Moodys warns climate risks can affect credit ratings

FILE PHOTO: Smoke rises above a factory at sunset in Rugby, Britain February 10, 2021. REUTERS/Matthew Childs/File Photo

Moody’s Investor Service warned emerging markets (EMs) like the Philippines against the negative impact of physical climate risks to their credit ratings.


In a report released on Thursday, it said, rising sea levels, droughts, floods and wildfires are credit negative for most of its rated sovereigns, particularly emerging markets (EMs).


“Over time, repeated climate-related natural disasters risk weighing on investment, productivity growth and economic strength.”


Moody’s said weaker economic activity due to increasingly frequent climate-related events will weigh on fiscal revenue and may lead to an increase in transfer payments and welfare expenditures, particularly in the event of climate shocks.


Many countries are also exposed to at least one climate hazard.


Moody’s said Four Twenty Seven’s climate data showed that EM sovereigns exhibit higher exposure to climate hazards than their advanced economies (AEs) counterparts.


For instance, the average flood score for EMs is near the 53rd percentile globally, above the 41st percentile average for AEs. In other words, the average EM has more of its population, gross domestic product and agriculture exposed to flooding risk more than 50 percent of the world’s countries.


“EMs in APAC (Asia Pacific) stand out for their exposure to flood risk, which is highest in Cambodia, the Philippines, and Thailand,” it said. These EMs also score above the 95th percentile globally.

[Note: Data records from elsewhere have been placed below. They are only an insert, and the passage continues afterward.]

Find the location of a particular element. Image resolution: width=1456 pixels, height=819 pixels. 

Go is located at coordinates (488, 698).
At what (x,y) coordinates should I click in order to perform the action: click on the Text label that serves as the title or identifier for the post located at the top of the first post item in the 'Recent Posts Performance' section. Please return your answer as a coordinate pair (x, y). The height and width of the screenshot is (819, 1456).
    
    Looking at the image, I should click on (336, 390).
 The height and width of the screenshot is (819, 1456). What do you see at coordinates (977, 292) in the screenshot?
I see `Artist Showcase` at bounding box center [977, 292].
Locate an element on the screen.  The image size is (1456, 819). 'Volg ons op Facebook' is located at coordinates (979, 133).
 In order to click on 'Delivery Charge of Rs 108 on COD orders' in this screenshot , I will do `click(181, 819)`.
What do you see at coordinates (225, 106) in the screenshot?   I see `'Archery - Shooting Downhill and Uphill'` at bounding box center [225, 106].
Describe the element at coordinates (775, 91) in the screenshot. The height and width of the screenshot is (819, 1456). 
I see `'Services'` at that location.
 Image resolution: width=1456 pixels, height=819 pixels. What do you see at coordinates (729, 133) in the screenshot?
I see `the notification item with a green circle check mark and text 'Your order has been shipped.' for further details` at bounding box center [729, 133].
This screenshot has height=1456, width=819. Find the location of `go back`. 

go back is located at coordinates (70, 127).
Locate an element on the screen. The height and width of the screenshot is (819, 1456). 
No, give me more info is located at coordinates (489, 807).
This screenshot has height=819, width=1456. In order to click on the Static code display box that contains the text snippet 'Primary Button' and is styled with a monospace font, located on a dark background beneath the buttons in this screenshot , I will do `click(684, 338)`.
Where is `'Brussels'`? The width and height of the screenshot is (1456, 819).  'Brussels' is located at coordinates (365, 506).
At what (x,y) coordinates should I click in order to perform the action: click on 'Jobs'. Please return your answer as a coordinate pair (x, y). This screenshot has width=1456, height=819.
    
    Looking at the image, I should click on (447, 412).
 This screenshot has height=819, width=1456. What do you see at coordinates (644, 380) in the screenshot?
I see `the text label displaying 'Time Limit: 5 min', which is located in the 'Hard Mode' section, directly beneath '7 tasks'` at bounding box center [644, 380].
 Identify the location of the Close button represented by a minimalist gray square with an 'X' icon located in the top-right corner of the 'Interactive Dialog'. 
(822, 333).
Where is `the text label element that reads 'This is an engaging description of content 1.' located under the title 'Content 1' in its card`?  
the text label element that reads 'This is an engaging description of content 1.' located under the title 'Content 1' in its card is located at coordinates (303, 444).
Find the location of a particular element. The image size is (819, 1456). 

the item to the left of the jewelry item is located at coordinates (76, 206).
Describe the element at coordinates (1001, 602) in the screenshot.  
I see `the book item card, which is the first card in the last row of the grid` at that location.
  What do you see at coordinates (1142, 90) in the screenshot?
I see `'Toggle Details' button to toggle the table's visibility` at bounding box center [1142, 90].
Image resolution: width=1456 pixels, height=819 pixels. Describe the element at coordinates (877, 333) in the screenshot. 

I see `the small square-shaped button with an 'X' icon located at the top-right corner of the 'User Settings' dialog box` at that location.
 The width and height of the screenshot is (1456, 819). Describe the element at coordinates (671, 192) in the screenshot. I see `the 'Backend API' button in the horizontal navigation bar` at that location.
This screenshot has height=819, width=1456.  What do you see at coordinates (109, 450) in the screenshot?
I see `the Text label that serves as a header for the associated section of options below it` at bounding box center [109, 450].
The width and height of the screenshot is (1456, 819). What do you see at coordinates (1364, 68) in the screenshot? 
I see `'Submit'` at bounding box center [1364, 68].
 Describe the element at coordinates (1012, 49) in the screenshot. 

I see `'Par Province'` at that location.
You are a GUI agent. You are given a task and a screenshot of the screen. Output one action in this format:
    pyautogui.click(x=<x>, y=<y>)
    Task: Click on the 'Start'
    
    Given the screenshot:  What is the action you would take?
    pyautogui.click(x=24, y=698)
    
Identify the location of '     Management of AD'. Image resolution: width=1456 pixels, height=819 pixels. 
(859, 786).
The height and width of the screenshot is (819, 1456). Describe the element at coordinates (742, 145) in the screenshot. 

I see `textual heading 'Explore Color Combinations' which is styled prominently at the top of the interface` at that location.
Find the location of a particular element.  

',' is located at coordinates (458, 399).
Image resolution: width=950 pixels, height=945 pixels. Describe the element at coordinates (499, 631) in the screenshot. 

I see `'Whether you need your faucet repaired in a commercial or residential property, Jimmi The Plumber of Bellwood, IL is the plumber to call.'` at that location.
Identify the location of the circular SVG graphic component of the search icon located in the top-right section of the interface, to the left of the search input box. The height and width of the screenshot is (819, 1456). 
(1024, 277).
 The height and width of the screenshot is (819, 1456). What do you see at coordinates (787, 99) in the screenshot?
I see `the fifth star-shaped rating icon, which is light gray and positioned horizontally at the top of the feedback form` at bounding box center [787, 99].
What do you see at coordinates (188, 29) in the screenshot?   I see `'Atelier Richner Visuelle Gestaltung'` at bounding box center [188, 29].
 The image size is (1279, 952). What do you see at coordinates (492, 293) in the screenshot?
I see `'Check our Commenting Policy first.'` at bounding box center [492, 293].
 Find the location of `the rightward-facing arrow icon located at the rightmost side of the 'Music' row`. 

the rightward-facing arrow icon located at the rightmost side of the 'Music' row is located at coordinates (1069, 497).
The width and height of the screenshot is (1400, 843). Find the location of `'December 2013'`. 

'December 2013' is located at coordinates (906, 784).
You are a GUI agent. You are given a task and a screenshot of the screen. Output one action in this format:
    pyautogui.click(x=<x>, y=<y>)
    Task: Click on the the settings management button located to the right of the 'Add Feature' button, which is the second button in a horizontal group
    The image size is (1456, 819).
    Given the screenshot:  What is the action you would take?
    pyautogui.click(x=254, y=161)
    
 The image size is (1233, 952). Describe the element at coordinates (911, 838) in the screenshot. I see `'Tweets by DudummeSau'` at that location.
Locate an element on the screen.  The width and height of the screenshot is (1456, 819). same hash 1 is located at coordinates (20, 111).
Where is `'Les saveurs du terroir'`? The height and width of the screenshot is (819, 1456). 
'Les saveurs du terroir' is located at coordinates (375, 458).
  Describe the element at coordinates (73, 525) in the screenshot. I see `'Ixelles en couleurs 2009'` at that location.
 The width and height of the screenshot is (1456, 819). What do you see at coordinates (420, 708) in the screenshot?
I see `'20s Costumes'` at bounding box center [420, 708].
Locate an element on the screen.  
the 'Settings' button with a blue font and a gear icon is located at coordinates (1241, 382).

The quality of a country’s infrastructure is also likely to influence sensitivity to climate change since low quality infrastructure may be more severely damaged, hindering recovery from natural disasters, Moody’s added.


It added that despite the diverse set of adaptation measures undertaken by many sovereigns to boost the climate resiliency of their economies, institutional constraints such as lack of budget and technical capacity to introduce and employ environmental monitoring processes and related strategies still persist.


“Overall, many adaptation strategies have yet to be tested. As such, it remains unclear if the scale of individual country adaptation efforts, as well as the funding available for them, match a given country’s adaptation needs, which can be large for the most climate- vulnerable sovereigns.”